Legislative and Regulatory

  • Population loss and economic shifts will continue to lead to the restructuring of major university ystems. Structural changes in university systems, such as campus mergers, will be the subject of legislative activity in many states.
  • The national focus on college affordability will continue, and state officials—from the capital to the campus—will likely feel more pressure to hold down the price of higher education.
  • An increased focus on sustainability in all its forms will continue to reshape policies and procedures at all levels of universities across the nation. Responding adequately to many of the issues will require additional funding.
  • Increased policy and political pressure from the federal government may negatively impact an institution’s ability to recruit and retain qualified international students.
  • The continuing uncertainty about the future of the Deferred Action for Childhood Arrivals (DACA) immigration policy will continue. If DACA expires without a resolution, the impact on public higher education institutions, particularly in states with substantial populations of DACA students, will be consequential.

Higher Education

  • Institutions must adapt to the challenges and “new normal” confronting society as a result of the coronavirus pandemic.
  • Higher education institutions will continue to diversify in form and access. More “elite” public institutions will become less accessible to lower-income students because of changes in educational funding programs such as federal grants and loans. Private higher education institutions may continue to make up for some of this differential access through endowments and private giving.
  • As higher education is increasingly commodified, the role and purpose of the liberal arts and humanities will continue to be questioned. Current national-level discussions indicate the liberal arts are again likely to be more highly valued in the short-term future.
  • Reformation of core financial and educational practices, and greater business complexity, will require colleges and universities to provide greater transparency and implement new accountability structures to sustain public trust.
  • Occupations that require highly specific skillsets will more frequently emerge and disappear, requiring institutions to be able to quickly establish—and eliminate—degrees as dictated by the marketplace.
  • A greater number of university administrative and service functions (e.g., financial management, housing, student services) will be privatized.
  • In an era in which the value of higher education is being questioned at unprecedented levels, land-grant universities must recommit themselves to serving their local communities as part of the effort to demonstrate their value.

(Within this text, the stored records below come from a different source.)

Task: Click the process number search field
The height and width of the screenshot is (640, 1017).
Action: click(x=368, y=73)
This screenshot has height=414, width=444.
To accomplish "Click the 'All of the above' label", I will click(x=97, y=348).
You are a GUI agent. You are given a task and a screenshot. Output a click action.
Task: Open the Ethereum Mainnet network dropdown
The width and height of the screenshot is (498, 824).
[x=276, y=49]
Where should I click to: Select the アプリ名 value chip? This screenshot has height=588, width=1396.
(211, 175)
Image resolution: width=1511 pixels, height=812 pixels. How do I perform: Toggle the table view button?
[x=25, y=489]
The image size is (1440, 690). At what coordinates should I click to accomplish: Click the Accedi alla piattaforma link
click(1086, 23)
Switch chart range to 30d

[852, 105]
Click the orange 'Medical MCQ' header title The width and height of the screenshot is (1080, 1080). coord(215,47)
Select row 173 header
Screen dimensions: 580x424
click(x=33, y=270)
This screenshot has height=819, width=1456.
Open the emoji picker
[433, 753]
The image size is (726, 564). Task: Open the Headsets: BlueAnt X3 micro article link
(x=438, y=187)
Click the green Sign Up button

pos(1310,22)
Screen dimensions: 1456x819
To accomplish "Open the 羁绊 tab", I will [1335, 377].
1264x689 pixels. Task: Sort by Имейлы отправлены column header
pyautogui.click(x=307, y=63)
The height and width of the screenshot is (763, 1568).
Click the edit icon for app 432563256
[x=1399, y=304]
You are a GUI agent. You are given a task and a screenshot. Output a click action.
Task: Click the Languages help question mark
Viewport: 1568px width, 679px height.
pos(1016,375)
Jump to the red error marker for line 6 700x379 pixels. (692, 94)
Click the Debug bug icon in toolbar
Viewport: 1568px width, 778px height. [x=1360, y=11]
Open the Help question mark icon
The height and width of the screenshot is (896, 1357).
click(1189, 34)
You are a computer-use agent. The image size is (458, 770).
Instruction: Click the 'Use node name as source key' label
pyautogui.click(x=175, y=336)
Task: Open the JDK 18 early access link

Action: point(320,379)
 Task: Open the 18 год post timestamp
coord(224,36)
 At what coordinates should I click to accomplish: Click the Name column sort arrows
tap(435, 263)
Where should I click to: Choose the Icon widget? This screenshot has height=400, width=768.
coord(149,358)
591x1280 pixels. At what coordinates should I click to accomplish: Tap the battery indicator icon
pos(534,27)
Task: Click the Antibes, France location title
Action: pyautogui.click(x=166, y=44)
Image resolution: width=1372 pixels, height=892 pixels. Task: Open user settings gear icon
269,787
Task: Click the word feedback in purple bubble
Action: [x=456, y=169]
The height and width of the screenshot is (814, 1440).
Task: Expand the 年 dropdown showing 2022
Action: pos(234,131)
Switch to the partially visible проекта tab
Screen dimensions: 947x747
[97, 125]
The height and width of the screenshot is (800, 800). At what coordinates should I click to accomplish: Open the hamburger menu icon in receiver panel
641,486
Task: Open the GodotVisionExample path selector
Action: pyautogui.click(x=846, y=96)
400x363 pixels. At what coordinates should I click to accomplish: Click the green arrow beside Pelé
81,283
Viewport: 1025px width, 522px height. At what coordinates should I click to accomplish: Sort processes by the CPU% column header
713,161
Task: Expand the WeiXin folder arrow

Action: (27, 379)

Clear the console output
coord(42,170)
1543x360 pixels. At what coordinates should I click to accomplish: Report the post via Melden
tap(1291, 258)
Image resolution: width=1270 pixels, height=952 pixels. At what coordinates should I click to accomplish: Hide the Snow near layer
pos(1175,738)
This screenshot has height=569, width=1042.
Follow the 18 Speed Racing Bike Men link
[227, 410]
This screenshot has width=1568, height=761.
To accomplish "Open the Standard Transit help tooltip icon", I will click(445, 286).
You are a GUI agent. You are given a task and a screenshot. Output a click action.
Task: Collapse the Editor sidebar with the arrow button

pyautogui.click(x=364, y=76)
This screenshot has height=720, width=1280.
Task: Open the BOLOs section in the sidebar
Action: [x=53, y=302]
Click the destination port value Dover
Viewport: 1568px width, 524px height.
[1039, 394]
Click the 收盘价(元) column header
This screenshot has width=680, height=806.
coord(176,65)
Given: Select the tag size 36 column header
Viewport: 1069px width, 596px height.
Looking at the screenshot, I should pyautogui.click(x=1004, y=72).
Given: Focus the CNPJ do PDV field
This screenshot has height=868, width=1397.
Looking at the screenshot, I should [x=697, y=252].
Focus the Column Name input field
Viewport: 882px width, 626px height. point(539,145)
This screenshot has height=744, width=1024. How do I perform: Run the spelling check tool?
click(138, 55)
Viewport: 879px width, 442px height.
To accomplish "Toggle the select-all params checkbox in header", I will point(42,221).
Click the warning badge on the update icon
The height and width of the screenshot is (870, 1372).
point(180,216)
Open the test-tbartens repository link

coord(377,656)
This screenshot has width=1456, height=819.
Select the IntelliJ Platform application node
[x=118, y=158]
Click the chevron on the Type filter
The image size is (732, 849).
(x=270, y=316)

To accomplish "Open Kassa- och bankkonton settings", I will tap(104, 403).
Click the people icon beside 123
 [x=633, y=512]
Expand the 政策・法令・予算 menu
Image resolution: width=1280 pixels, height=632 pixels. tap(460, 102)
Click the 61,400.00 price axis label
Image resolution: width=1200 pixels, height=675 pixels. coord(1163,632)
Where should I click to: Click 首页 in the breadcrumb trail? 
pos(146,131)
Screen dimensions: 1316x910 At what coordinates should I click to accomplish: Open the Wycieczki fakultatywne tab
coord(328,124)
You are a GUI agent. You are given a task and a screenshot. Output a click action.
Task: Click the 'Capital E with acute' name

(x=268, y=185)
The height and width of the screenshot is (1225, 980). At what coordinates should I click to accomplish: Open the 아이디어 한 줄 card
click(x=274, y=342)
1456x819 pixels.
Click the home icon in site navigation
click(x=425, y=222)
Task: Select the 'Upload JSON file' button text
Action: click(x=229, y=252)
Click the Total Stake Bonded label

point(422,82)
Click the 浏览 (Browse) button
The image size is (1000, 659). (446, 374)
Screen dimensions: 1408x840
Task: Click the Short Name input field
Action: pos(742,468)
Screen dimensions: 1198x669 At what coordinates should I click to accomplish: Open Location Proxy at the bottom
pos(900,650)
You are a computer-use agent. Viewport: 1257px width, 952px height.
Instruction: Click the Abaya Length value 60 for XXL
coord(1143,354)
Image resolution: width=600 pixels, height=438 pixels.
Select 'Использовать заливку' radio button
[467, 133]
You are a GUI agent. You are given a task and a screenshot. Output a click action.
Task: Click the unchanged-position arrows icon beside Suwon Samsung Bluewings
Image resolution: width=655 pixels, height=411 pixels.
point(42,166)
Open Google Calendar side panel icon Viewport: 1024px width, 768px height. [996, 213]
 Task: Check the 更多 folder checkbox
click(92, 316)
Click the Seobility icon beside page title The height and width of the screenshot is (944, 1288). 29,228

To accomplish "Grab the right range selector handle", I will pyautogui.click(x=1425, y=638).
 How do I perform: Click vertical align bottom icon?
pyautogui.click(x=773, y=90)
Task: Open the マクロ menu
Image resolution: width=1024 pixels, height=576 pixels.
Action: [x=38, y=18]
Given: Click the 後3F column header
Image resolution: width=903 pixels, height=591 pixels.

Scientific and Technological Advances

  • Data privacy issues will impact higher education institutions. Among the top issues: the need to secure student and research data, guard against data breaches, and demonstrate responsible enforcement.
  • Distance learning will be an increasingly common option in higher education. It will co-exist with but not threaten the traditional bricks-and-mortar model.
  • Tech-savvy students will expect fast-paced, interactive technology, as well as new methods to be infused in their educational program and learning experience.
  • Many students will have less developed communication skills due to their reliance on technology to communicate. As a result, many will enter college with diminished verbal and written skills.
  • Students will continue to be challenged by their instructors to engage in more personal interactions, as more of them will have been raised with social media being their primary form of communication and connection.